Pourtant, le gouvernement répète que l’éducation et les élèves sont une priorité. « Mais, ce qui est important pour nous en tant que fédération, c’est de le voir concrètement dans les gestes et les décisions qui sont prises, a-t-il dit. Et c’est difficile de voir cela actuellement », a-t-il ajouté.

« Gouverner, c’est faire des choix »

Un point de vue partagé par Marie Montpetit, qui a rappelé que « gouverner, c’est faire des choix », des choix politiques importants, dans le contexte actuel, alors qu’il ne faut pas fragiliser les institutions d’enseignement. « Une société qui investit dans l’éducation, dans l’enseignement supérieur, ne se trompera jamais. Il faut soutenir les jeunes, s’assurer qu’ils ne décrochent pas, favoriser leur persévérance. Il faut aussi se demander comment on veut les former », a-t-elle insisté.

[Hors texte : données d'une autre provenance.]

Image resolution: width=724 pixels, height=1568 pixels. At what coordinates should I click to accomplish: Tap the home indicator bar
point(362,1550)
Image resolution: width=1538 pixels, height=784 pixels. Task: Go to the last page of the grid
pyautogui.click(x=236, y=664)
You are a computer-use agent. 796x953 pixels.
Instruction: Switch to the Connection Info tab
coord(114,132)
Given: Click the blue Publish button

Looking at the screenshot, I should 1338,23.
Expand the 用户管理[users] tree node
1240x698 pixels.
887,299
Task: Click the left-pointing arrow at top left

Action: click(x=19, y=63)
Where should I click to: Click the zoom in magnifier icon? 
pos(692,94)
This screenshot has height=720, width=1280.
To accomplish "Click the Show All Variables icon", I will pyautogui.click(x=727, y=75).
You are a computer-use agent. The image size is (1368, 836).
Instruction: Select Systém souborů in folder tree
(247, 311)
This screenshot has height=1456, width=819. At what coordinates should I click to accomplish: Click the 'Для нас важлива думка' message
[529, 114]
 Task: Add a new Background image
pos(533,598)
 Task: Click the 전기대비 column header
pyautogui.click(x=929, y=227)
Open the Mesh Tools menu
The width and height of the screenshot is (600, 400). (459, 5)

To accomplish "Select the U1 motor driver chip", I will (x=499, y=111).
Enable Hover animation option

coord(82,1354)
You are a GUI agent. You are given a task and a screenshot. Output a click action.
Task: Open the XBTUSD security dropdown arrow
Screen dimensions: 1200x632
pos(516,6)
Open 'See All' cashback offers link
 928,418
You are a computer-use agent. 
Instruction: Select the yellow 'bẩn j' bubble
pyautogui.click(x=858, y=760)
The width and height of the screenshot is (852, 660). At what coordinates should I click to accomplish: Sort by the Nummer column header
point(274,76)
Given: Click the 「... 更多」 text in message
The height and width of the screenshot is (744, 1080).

Si gouverner c’est faire des choix, il faudra aussi faire le même exercice dans le réseau scolaire, a ajouté Nicolas Prévost. D’autant que plusieurs demandes se sont retrouvées dans la cour du réseau de l’éducation. « Qu’est-ce qu’est l’école aujourd’hui? On souhaite quoi pour elle? Actuellement, beaucoup de groupes gravitent autour de l’école et nous disent ce qu’on devrait faire, ce qu’on devrait être, comment ça devrait fonctionner. Mon message, c’est qu’il y a des gens qualifiés dans nos établissements, que ce soit le personnel de soutien, les professionnelles et professionnels, les enseignantes et enseignants, les directions d’école. Faites-nous confiance et laissez-nous cette marge de manœuvre, redonnez cet espace à l’école, qu’elle n’a plus. »

*Les propos ont été édités pour faciliter la compréhension.